WHAT IS BEING ASKED: Rewrite the entries below, replacing every instance of "Locate an element on the screen." with "Find an element on the screen." and leaving everything else unchanged.

(Dataset items)
# # # # #

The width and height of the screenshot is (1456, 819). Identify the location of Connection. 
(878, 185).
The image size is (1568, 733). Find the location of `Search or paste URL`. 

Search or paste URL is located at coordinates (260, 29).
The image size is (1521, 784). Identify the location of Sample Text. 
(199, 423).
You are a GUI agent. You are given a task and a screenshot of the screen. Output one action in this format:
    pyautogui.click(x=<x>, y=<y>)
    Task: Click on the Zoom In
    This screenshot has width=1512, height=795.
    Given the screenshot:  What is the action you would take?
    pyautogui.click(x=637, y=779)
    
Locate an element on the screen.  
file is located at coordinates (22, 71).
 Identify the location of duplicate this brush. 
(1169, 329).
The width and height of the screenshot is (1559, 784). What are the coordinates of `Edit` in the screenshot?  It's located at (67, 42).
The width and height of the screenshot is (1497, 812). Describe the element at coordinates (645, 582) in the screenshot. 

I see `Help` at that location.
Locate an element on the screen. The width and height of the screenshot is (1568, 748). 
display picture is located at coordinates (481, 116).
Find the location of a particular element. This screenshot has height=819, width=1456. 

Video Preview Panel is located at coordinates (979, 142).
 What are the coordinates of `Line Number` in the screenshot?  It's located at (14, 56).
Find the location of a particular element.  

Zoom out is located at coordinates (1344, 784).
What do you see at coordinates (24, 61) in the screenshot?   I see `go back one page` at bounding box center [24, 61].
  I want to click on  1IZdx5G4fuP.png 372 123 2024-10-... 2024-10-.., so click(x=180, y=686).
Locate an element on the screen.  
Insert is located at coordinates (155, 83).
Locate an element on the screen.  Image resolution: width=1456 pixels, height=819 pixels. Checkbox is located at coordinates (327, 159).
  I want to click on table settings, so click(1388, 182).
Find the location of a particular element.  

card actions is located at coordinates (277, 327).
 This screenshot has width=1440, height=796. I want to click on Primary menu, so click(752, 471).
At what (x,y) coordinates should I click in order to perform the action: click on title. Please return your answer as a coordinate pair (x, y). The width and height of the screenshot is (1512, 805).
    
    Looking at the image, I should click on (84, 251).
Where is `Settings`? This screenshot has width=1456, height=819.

# # # # #

TASK ANSWER:
The width and height of the screenshot is (1456, 819). Identify the location of Connection. 
(878, 185).
The image size is (1568, 733). Find the location of `Search or paste URL`. 

Search or paste URL is located at coordinates (260, 29).
The image size is (1521, 784). Identify the location of Sample Text. 
(199, 423).
You are a GUI agent. You are given a task and a screenshot of the screen. Output one action in this format:
    pyautogui.click(x=<x>, y=<y>)
    Task: Click on the Zoom In
    This screenshot has width=1512, height=795.
    Given the screenshot:  What is the action you would take?
    pyautogui.click(x=637, y=779)
    
Find an element on the screen.  
file is located at coordinates (22, 71).
 Identify the location of duplicate this brush. 
(1169, 329).
The width and height of the screenshot is (1559, 784). What are the coordinates of `Edit` in the screenshot?  It's located at (67, 42).
The width and height of the screenshot is (1497, 812). Describe the element at coordinates (645, 582) in the screenshot. 

I see `Help` at that location.
Find an element on the screen. The width and height of the screenshot is (1568, 748). 
display picture is located at coordinates (481, 116).
Find the location of a particular element. This screenshot has height=819, width=1456. 

Video Preview Panel is located at coordinates (979, 142).
 What are the coordinates of `Line Number` in the screenshot?  It's located at (14, 56).
Find the location of a particular element.  

Zoom out is located at coordinates (1344, 784).
What do you see at coordinates (24, 61) in the screenshot?   I see `go back one page` at bounding box center [24, 61].
  I want to click on  1IZdx5G4fuP.png 372 123 2024-10-... 2024-10-.., so click(x=180, y=686).
Find an element on the screen.  
Insert is located at coordinates (155, 83).
Find an element on the screen.  Image resolution: width=1456 pixels, height=819 pixels. Checkbox is located at coordinates (327, 159).
  I want to click on table settings, so click(1388, 182).
Find the location of a particular element.  

card actions is located at coordinates (277, 327).
 This screenshot has width=1440, height=796. I want to click on Primary menu, so click(752, 471).
At what (x,y) coordinates should I click in order to perform the action: click on title. Please return your answer as a coordinate pair (x, y). The width and height of the screenshot is (1512, 805).
    
    Looking at the image, I should click on (84, 251).
Where is `Settings`? This screenshot has width=1456, height=819.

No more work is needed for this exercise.